Après l’abaissement de la vitesse à 80 km/h sur les nationales et les départementales, la question du prix du diesel, qui fait rouler une bonne majorité de voitures dans la campagne autour d’Auxerre, est venue achever de crisper les automobilistes. Beaucoup de choses se mêlent dans ce débat : une fiscalité écologique qui paraît soudainement imposée, une transition écologique mal accompagnée, les intentions pas claires du gouvernement avec la manne financière dégagée… Et encore l’impression que c’est Monsieur et Madame Tout-le-monde qui payent parce qu’ils n’ont de toute façon « pas d’autre choix » que de prendre leur voiture, selon Christian Moisset, le garagiste moustachu de Courson-les-Carrières, petit bourg dynamique situé à une petite demi-heure au sud d’Auxerre. « On a des papys ici qui font 2 000 kilomètres par an. Ils se servent juste de leur voiture pour faire les courses. Mais sans, ils font quoi ? Ils restent chez eux ? »

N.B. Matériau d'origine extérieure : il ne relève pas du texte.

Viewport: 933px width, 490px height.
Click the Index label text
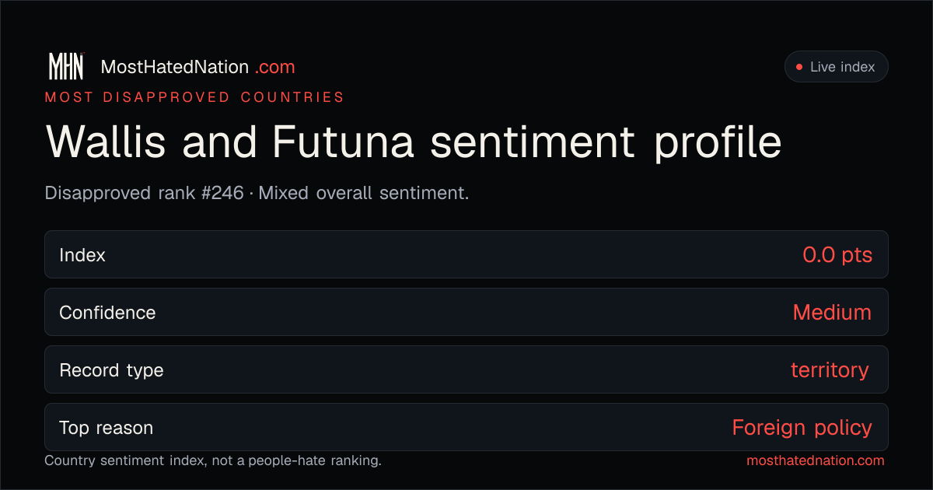point(82,255)
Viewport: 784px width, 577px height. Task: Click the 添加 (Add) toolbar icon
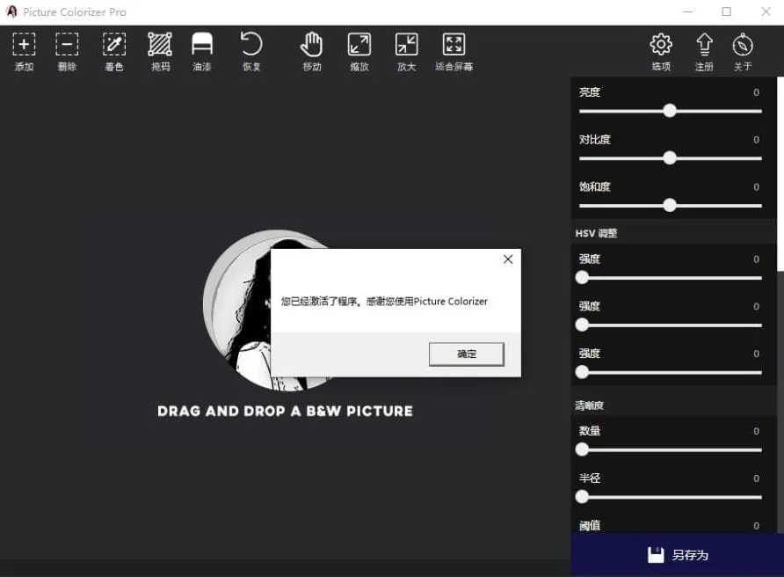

Derrière cette incompréhension, c’est le Rassemblement national (RN) et la droite populiste qui ramassent, même s’ils se défendent d’aider le mouvement citoyen des « gilets jaunes ». Julien Odoul, le jeune président du groupe RN à la région Bourgogne-Franche-Comté, peut ainsi surfer tranquillement sur le ressentiment. « Ce n’est pas le plein de Madame Bertrand à Villeneuve-sur-Yonne qui va porter préjudice à l’environnement, estime-t-il aujourd’hui. C’est le libéralisme sauvage, la pollution créée par les conteneurs qui sillonnent les océans, cette idée d’aller fabriquer moins cher à l’autre bout du monde pour consommer chez nous. »
Il y a une donnée qui fait pourtant de l’Yonne un département particulièrement intéressant sur ces questions d’énergie : il est situé dans le peloton de tête des territoires ruraux les plus équipés en bornes de recharge pour véhicules électriques.